How did we end up in this mess? A quick refresher…
We were originally booked on a Spicejet flight from Kathmandu to Bagdogra (Nepal to India) on our way to Kalimpong, but Spicejet was going under (no one would sell them fuel at the time), and cancelled the flight, so we hastily booked a flight on the amazingly named Yeti Airlines, from Kathmandu to Bhadrapur (domestic, landing just inside the Nepal border). Our Nepal hosts (Kathmandu Jazz Conservatory) booked a car to drive us to Kalimpong…a 7 hour drive. We arrived, the car (a hip-hop mogul-worthy Tata Scorpio) was there, and we set off.

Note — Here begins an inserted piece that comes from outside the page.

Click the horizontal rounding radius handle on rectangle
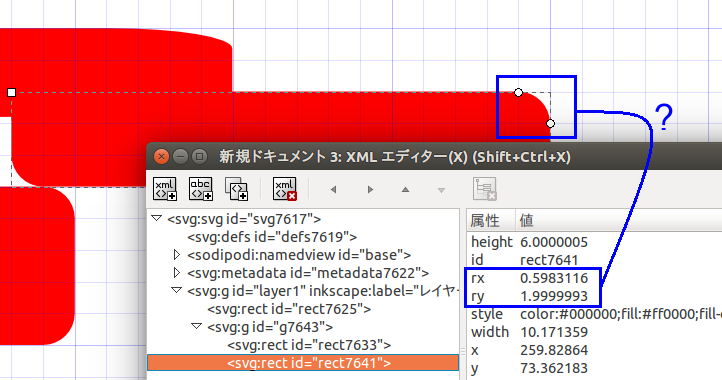[x=518, y=93]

We drove across the border, a long bridge with soldiers in one uniform at one end, and soldiers in another uniform at the other. The border is wide open, with people walking, cycling and driving back and forth with total freedom. No one is passing through any sort of official checkpoint at all: there is none to be seen. The driver stopped and went into an office, and we got out thinking we were going through immigration, passports in hand. He emerged from the building, shoo’d us back into the car, we got in, and off we went. The next few minutes consisted of us peering out the back of the car at the receding border-area chaos, saying ‘That was so weird! We didn’t even talk to anyone! Did we submit paperwork beforehand? What the…. just happened!’ Anyway…off we went for the 7 hour drive through the mountains to the Jesuit-run Gandhi Ashram school in Kalimpong.
At 5am the next day I woke up with the words ‘oh ****!’ on my lips.
We never went through immigration, which meant we did not have an entry stamp, something immigration/passport control at Mumbai airport would absolutely require when we left the country at the end of the trip. Blue stamp when you come in, red stamp cancels it when you leave. The massive wheels of Indian bureaucracy would tear themselves apart when we tried to leave the country. We had a blue stamp from our original arrival, but it was cancelled with a red stamp when we flew to Nepal. We were now in the country illegally…our driver had unintentionally smuggled us into India! Oh dear.
Band meeting. Options discussed. Father Divya consulted. We went to the Tourist Registration office and explained the situation. Our passports were flipped through. Tea was served. Phone calls taken and made. They can’t help us. We have to go back to the border.
so…we went BACK, 7 hours through the mountains, to the border before taking the train to Kolkata, to get our precious blue stamps.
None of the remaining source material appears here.